Personally I like bright too. Yellow would be my favorite except for the Tour reference. Still have a few yellow jerseys.


----------



## 9W9W (Apr 5, 2012)

Quit lying guys. We all know you're going to buy another Izumi, Castelli or Hincapie jersey because it's not all about the design but fabric as well (Scholler Coldblock?). 

Tour yellow is tacky, but fluorescent yellows and greens are in. I really like the "army" Tinkoff kit, or a slightly muted version of that.


----------



## Oxtox (Aug 16, 2006)

9W9W said:


> ...fluorescent yellows and greens are in.


yeah, the whole 80s neon thing is back...wasn't a fan then or now.


----------



## katrinayoeleo (Feb 5, 2015)

9W9W said:


> Quit lying guys. We all know you're going to buy another Izumi, Castelli or Hincapie jersey because it's not all about the design but fabric as well (Scholler Coldblock?).
> 
> Tour yellow is tacky, but fluorescent yellows and greens are in. I really like the "army" Tinkoff kit, or a slightly muted version of that.


Fluorescent yellows and greens is a good choice, like it too!


----------



## Cinelli 82220 (Dec 2, 2010)

Katrina, that zipper on the back pocket should be horizontal not vertical.

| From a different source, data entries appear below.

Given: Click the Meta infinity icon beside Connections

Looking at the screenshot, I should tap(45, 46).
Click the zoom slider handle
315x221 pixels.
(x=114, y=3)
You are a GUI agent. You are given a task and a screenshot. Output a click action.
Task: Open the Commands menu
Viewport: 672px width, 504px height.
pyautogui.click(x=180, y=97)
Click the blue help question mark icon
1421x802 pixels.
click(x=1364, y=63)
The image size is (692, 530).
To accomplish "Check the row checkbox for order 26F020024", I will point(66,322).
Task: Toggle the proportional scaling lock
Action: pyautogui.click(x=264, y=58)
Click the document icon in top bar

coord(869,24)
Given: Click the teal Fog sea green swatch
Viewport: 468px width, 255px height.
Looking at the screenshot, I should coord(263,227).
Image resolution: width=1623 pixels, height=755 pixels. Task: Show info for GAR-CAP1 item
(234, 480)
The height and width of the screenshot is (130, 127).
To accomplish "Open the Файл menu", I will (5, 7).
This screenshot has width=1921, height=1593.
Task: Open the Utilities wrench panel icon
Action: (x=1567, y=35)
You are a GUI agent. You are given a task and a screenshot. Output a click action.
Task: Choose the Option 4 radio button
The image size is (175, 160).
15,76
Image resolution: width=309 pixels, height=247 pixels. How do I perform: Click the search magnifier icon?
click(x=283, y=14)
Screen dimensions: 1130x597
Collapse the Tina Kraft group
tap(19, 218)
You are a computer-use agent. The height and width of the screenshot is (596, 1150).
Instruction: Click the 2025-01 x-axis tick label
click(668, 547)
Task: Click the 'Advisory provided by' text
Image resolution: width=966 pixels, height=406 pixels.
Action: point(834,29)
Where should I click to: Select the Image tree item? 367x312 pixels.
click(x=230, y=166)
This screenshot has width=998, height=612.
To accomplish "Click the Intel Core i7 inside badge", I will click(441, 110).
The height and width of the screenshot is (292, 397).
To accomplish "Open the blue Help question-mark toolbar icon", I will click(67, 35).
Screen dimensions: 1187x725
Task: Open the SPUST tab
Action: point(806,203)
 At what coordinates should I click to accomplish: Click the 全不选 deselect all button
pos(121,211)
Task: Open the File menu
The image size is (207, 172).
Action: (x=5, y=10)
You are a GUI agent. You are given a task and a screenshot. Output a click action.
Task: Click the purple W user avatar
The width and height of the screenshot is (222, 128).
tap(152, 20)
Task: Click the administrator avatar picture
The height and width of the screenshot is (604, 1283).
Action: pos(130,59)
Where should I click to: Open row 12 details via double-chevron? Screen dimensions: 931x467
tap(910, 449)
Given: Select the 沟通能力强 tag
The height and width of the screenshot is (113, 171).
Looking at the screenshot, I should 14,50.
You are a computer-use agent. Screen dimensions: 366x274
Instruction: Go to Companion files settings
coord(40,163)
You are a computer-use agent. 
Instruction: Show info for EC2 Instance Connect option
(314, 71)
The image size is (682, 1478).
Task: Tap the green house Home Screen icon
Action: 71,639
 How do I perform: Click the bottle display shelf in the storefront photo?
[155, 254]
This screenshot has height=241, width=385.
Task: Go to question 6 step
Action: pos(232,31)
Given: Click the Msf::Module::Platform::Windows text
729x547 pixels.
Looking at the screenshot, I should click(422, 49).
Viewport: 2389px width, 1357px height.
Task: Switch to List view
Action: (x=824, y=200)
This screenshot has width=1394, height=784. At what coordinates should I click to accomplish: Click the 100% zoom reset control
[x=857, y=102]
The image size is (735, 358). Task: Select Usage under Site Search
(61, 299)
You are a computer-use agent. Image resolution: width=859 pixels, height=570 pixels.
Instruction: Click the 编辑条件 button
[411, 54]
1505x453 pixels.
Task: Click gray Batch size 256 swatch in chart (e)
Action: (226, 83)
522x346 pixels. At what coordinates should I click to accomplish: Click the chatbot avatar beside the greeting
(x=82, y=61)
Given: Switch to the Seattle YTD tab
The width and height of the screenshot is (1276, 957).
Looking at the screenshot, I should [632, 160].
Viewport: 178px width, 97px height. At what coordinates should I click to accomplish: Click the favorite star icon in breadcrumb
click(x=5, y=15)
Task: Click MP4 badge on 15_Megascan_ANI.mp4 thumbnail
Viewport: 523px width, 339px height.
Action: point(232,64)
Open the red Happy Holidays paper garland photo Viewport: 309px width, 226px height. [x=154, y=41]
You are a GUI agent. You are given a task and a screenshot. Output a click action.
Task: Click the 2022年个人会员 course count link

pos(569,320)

Sometimes riders want to get something out of a zippered pocket while riding. If you open a vertical zipper too much everything falls out of the pocket! Horizontal zipper is much better.


----------



## jaske5 (Feb 12, 2014)

I actually like the black. Its slimming and i need that. If they are inexpensive and durable than i would be interested. Being on a strict budget, i do a lot of shopping around. I have found most of my jerseys used and have only a few bib shorts so a lot of laundry being done. Keep us informed of the pricing and maybe i will give it a try.


----------



## katrinayoeleo (Feb 5, 2015)

Cinelli 82220 said:


> Katrina, that zipper on the back pocket should be horizontal not vertical.
> 
> Sometimes riders want to get something out of a zippered pocket while riding. If you open a vertical zipper too much everything falls out of the pocket! Horizontal zipper is much better.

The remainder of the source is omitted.